** WHAT NEEDS TO BE DONE **
The data below is to be returned in full and exactly.

** EXERCISE MATERIAL **
▼▼▼

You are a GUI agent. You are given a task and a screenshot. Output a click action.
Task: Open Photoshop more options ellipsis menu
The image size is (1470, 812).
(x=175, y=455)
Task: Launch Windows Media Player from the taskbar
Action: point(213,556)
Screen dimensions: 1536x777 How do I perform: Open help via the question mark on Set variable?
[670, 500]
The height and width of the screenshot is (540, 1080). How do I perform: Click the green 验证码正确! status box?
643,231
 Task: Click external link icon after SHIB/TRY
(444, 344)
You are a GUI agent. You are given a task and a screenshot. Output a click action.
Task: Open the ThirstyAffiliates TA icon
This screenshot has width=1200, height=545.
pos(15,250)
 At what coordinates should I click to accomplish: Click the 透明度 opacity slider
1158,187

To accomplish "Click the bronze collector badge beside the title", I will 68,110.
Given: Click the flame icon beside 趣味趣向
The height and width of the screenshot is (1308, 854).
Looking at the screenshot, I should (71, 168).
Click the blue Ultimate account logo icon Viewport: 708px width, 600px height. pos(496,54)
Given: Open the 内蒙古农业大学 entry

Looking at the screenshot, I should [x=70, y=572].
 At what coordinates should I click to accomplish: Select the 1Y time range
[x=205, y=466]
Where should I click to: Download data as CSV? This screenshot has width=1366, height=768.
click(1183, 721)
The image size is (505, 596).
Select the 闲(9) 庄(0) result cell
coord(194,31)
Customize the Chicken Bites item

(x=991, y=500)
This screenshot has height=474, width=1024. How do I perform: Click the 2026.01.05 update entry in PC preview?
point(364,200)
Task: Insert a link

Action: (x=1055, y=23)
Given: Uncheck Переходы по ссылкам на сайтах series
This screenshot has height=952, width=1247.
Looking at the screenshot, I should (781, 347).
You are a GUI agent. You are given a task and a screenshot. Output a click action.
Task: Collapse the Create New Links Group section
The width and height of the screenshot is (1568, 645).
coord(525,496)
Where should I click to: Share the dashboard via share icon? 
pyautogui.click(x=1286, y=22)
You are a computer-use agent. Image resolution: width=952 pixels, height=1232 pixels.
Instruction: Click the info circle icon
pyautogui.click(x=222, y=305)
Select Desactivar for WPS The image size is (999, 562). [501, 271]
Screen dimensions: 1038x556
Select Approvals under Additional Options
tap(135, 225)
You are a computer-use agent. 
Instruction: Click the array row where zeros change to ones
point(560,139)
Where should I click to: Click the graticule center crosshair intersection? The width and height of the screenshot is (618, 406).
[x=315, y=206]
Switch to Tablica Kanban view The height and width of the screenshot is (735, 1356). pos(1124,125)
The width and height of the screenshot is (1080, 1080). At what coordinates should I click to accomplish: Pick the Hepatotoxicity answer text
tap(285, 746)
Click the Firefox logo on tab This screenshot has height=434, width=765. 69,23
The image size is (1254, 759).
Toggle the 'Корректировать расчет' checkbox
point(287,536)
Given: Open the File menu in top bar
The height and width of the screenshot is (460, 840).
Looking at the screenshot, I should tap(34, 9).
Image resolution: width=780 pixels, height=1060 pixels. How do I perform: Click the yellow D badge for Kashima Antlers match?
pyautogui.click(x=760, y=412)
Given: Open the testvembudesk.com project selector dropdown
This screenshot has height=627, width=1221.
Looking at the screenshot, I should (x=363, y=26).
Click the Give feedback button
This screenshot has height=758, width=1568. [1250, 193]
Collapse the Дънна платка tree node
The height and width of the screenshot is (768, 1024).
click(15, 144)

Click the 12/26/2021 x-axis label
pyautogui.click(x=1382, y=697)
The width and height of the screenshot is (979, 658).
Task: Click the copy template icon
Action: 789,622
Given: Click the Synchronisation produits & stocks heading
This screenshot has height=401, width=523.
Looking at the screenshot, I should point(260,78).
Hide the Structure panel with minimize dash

▲▲▲

** FINAL ANSWER **
You are a GUI agent. You are given a task and a screenshot. Output a click action.
Task: Open Photoshop more options ellipsis menu
The image size is (1470, 812).
(x=175, y=455)
Task: Launch Windows Media Player from the taskbar
Action: point(213,556)
Screen dimensions: 1536x777 How do I perform: Open help via the question mark on Set variable?
[670, 500]
The height and width of the screenshot is (540, 1080). How do I perform: Click the green 验证码正确! status box?
643,231
 Task: Click external link icon after SHIB/TRY
(444, 344)
You are a GUI agent. You are given a task and a screenshot. Output a click action.
Task: Open the ThirstyAffiliates TA icon
This screenshot has width=1200, height=545.
pos(15,250)
 At what coordinates should I click to accomplish: Click the 透明度 opacity slider
1158,187

To accomplish "Click the bronze collector badge beside the title", I will 68,110.
Given: Click the flame icon beside 趣味趣向
The height and width of the screenshot is (1308, 854).
Looking at the screenshot, I should (71, 168).
Click the blue Ultimate account logo icon Viewport: 708px width, 600px height. pos(496,54)
Given: Open the 内蒙古农业大学 entry

Looking at the screenshot, I should [x=70, y=572].
 At what coordinates should I click to accomplish: Select the 1Y time range
[x=205, y=466]
Where should I click to: Download data as CSV? This screenshot has width=1366, height=768.
click(1183, 721)
The image size is (505, 596).
Select the 闲(9) 庄(0) result cell
coord(194,31)
Customize the Chicken Bites item

(x=991, y=500)
This screenshot has height=474, width=1024. How do I perform: Click the 2026.01.05 update entry in PC preview?
point(364,200)
Task: Insert a link

Action: (x=1055, y=23)
Given: Uncheck Переходы по ссылкам на сайтах series
This screenshot has height=952, width=1247.
Looking at the screenshot, I should (781, 347).
You are a GUI agent. You are given a task and a screenshot. Output a click action.
Task: Collapse the Create New Links Group section
The width and height of the screenshot is (1568, 645).
coord(525,496)
Where should I click to: Share the dashboard via share icon? 
pyautogui.click(x=1286, y=22)
You are a computer-use agent. Image resolution: width=952 pixels, height=1232 pixels.
Instruction: Click the info circle icon
pyautogui.click(x=222, y=305)
Select Desactivar for WPS The image size is (999, 562). [501, 271]
Screen dimensions: 1038x556
Select Approvals under Additional Options
tap(135, 225)
You are a computer-use agent. 
Instruction: Click the array row where zeros change to ones
point(560,139)
Where should I click to: Click the graticule center crosshair intersection? The width and height of the screenshot is (618, 406).
[x=315, y=206]
Switch to Tablica Kanban view The height and width of the screenshot is (735, 1356). pos(1124,125)
The width and height of the screenshot is (1080, 1080). At what coordinates should I click to accomplish: Pick the Hepatotoxicity answer text
tap(285, 746)
Click the Firefox logo on tab This screenshot has height=434, width=765. 69,23
The image size is (1254, 759).
Toggle the 'Корректировать расчет' checkbox
point(287,536)
Given: Open the File menu in top bar
The height and width of the screenshot is (460, 840).
Looking at the screenshot, I should tap(34, 9).
Image resolution: width=780 pixels, height=1060 pixels. How do I perform: Click the yellow D badge for Kashima Antlers match?
pyautogui.click(x=760, y=412)
Given: Open the testvembudesk.com project selector dropdown
This screenshot has height=627, width=1221.
Looking at the screenshot, I should (x=363, y=26).
Click the Give feedback button
This screenshot has height=758, width=1568. [1250, 193]
Collapse the Дънна платка tree node
The height and width of the screenshot is (768, 1024).
click(15, 144)

Click the 12/26/2021 x-axis label
pyautogui.click(x=1382, y=697)
The width and height of the screenshot is (979, 658).
Task: Click the copy template icon
Action: 789,622
Given: Click the Synchronisation produits & stocks heading
This screenshot has height=401, width=523.
Looking at the screenshot, I should point(260,78).
Hide the Structure panel with minimize dash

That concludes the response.